Nathan Brown, an assistant professor of English whose open letter to Katehi has been widely circulated online, also called for the chancellor’s resignation at the rally.
“What will depose this authoritarian administrator is not letters or petitions. It is your direct action on this campus,” he shouted, prompting cheers from the crowd. “The chancellor has said that it is not appropriate for her to resign at this time. We know that the chancellor is not a very good judge of what is appropriate.”
As of Tuesday morning, more than 75,000 people had signed an online petition calling for Katehi’s resignation. Mark Yudof, president of the UC system, continues to support Katehi but said in a statement that he was “appalled by images of University of California students being doused with pepper spray and jabbed with police batons on our campuses.”
The two officers directly involved in the incident were placed on administrative leave along with the UC—Davis police chief, Katehi told media outlets. She also convened a special task force to investigate the use of force; state Sen. Leland Yee called the panel a “sham.
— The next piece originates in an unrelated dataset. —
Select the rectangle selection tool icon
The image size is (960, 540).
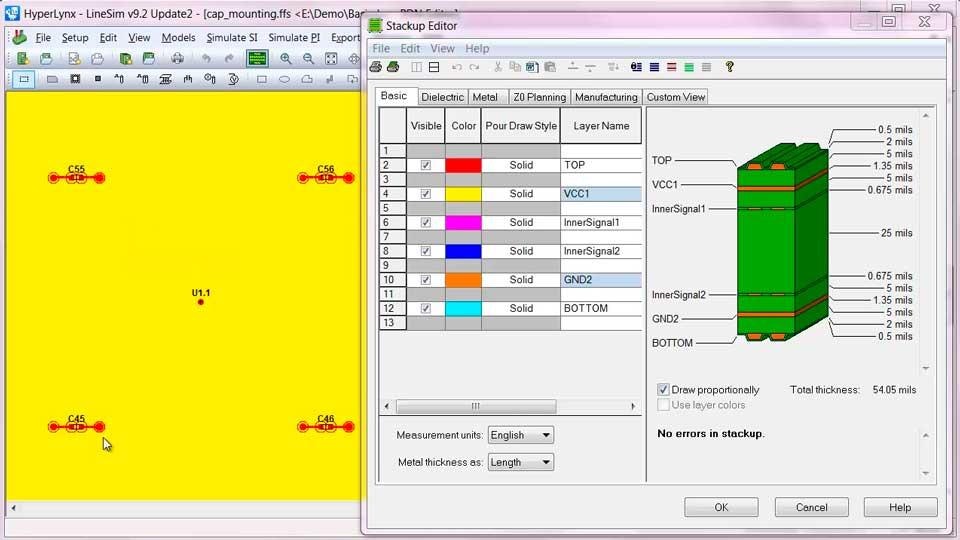[x=24, y=79]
Katehi is taking much of the heat for the incident as officers acted under her command to clear out the occupying student protesters, but she has maintained that the officers were not directed to use force.
Katehi, who makes a $400,000 salary and receives numerous other benefits including a home and a $9,000 yearly “automobile allowance,” has also faced scrutiny for her role in the highly publicized admissions scandal at the University of Illinois. During her time as provost, numerous under-qualified students were permitted because they came from prominent families or families that had made donations to the university.